Concerns around the high costs of developing a tape in a restrictive regulatory environment with a lack of commercial benefits have thwarted efforts to develop a tape in the past.
The Commission’s report follows months of pressure from parties eager to implement a system similar to the one in place in the US after MiFID II only laid out requirements for voluntarily consolidated tape providers in Europe.
“We are very pleased to see an explicit commitment for an EU post-trade consolidated tape for bond markets which has been a key advocacy aspect for ICMA’s MiFID II Working Group and more specifically the bond consolidated tape taskforce members,” said Liz Callaghan, director for secondary markets at the International Capital Markets Association (ICMA)
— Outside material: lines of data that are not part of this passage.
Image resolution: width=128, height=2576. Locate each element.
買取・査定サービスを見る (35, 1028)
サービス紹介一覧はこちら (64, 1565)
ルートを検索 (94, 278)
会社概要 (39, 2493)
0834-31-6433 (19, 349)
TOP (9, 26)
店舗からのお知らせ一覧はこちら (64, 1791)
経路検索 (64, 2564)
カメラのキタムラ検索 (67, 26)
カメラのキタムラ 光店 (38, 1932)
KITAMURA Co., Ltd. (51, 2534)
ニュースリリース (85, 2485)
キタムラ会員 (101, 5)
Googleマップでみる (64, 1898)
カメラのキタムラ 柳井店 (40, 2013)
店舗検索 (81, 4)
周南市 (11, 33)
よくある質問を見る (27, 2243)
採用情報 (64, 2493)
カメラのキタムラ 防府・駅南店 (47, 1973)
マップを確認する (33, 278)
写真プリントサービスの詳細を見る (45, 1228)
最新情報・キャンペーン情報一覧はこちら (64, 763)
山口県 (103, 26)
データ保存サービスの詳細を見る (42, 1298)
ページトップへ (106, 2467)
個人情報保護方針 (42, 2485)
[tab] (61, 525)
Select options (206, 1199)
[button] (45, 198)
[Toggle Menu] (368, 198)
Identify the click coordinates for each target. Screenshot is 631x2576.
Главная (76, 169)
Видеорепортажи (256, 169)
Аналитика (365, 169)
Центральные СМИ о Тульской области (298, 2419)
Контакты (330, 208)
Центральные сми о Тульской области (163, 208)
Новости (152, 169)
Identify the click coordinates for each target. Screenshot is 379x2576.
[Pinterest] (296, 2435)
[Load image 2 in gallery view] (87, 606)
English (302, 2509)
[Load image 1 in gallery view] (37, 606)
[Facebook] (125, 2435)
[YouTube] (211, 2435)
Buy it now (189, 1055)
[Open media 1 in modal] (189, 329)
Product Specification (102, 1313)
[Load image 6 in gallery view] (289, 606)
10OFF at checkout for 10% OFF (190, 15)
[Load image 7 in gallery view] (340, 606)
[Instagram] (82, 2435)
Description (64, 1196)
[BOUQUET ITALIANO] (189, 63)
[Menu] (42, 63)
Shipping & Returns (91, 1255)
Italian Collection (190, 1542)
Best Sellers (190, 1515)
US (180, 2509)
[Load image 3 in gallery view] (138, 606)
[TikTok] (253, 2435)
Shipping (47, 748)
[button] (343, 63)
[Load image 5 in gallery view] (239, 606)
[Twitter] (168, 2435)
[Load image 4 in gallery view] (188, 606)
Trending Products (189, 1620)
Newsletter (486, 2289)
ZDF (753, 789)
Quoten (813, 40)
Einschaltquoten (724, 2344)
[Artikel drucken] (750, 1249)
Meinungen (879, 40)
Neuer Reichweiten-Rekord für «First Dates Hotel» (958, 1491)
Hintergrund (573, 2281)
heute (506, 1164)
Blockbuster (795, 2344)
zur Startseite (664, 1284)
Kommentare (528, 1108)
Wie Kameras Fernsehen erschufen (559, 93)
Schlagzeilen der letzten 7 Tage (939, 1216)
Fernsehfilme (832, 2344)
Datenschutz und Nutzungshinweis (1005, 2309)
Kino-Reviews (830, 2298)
“A centralised, accessible, and affordable source of aggregated post-trade bond data will provide the bond market with the transparency needed to assist decision making and provide comprehensive market insight, benefitting end investors – large or small.”
The European Fund and Asset Management Association (EFAMA) called on regulatory authorities in May to mandate a consolidated tape stating that the rules had failed to deliver the market data system due to a lack of enforcement on the notion of ‘reasonable commercial basis’ for the costs of market data.
“We consider that the absence of enforcement of the ‘reasonable commercial costs’ principle constitutes a barrier to transparency, as the cost of data may lead some market participants to refrain from seeking quotes for some instruments,” said EFAMA in its MiFID II review.
Several participants also used the MiFID II review last year to demand a consolidated tape, including buy-side heavyweight BlackRock who said it would “increase transparency and strengthen best execution, while simultaneously improving competitiveness of European capital markets and contributing to the delivery of Capital Markets Union.”